Schiff mit 78 Menschen an Bord gesunken
Das Passagierschiff war am Mittwoch nach einem Motorschaden nahe der kleinen Insel Selayar gesunken, etwa 79 Kilometer südlich der Provinz Sulawesi. Laut Rettungsleiter Muhammad Arif Anwar befanden sich ursprünglich 78 Menschen an Bord, obwohl die Passagierliste nur 50 Namen umfasste. 47 Menschen wurden unmittelbar nach dem Unglück gerettet, mindestens eine Person kam ums Leben. Die Suche nach den weiteren Vermissten läuft noch.
Überlebende bauten Behelfsfloß
„Nach dem Untergang rettete sich jeder mit der Ausrüstung oder den notdürftigen Schwimmhilfen, die er finden konnte“, sagte Arif. Die fünf Überlebenden hätten Kanister und Korkstücke mit Seilen zusammengebunden und seien auf die so entstandene Plattform geklettert. Ursprünglich bestand die Gruppe aus 25 Schiffbrüchigen, doch durch heftigen Wind wurden die fünf von den anderen getrennt.
Erschöpft und geschwächt nach drei Tagen
Die Geretteten waren nach drei Tagen mit kaum Nahrung und Wasser erschöpft und geschwächt. Sie hätten sich mit einigen Packungen Instantnudeln und Keksen versorgt, erklärte ein Sprecher der Rettungskräfte. Fischer entdeckten die Überlebenden am Samstagnachmittag und alarmierten die Behörden.

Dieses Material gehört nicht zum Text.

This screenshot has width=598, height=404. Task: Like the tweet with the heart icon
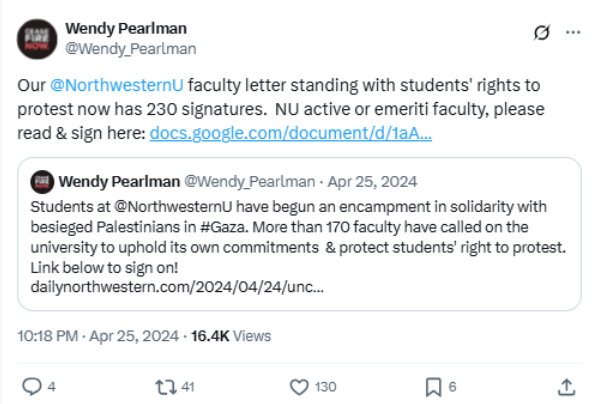point(299,387)
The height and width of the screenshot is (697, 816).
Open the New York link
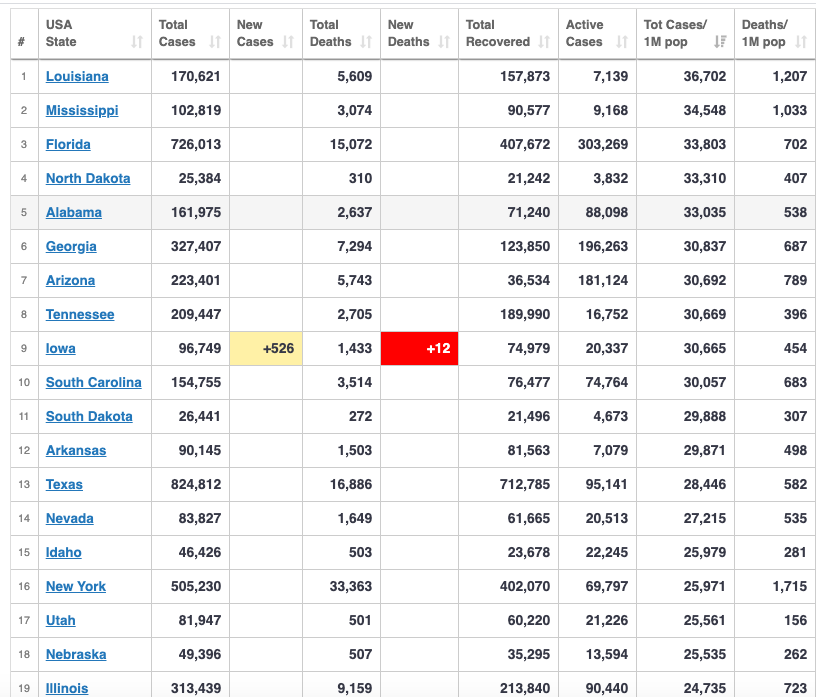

Suche nach Vermissten dauert an
Die Suche nach den übrigen Vermissten wird mit fünf größeren Schiffen, einem Aufklärungsflugzeug und einem Hubschrauber fortgesetzt. Abweichungen zwischen Passagierlisten und der tatsächlichen Zahl der Reisenden sind in Indonesien häufig. Wegen laxer Sicherheitsvorschriften und schlechten Wetters kommt es dort immer wieder zu Schiffsunglücken.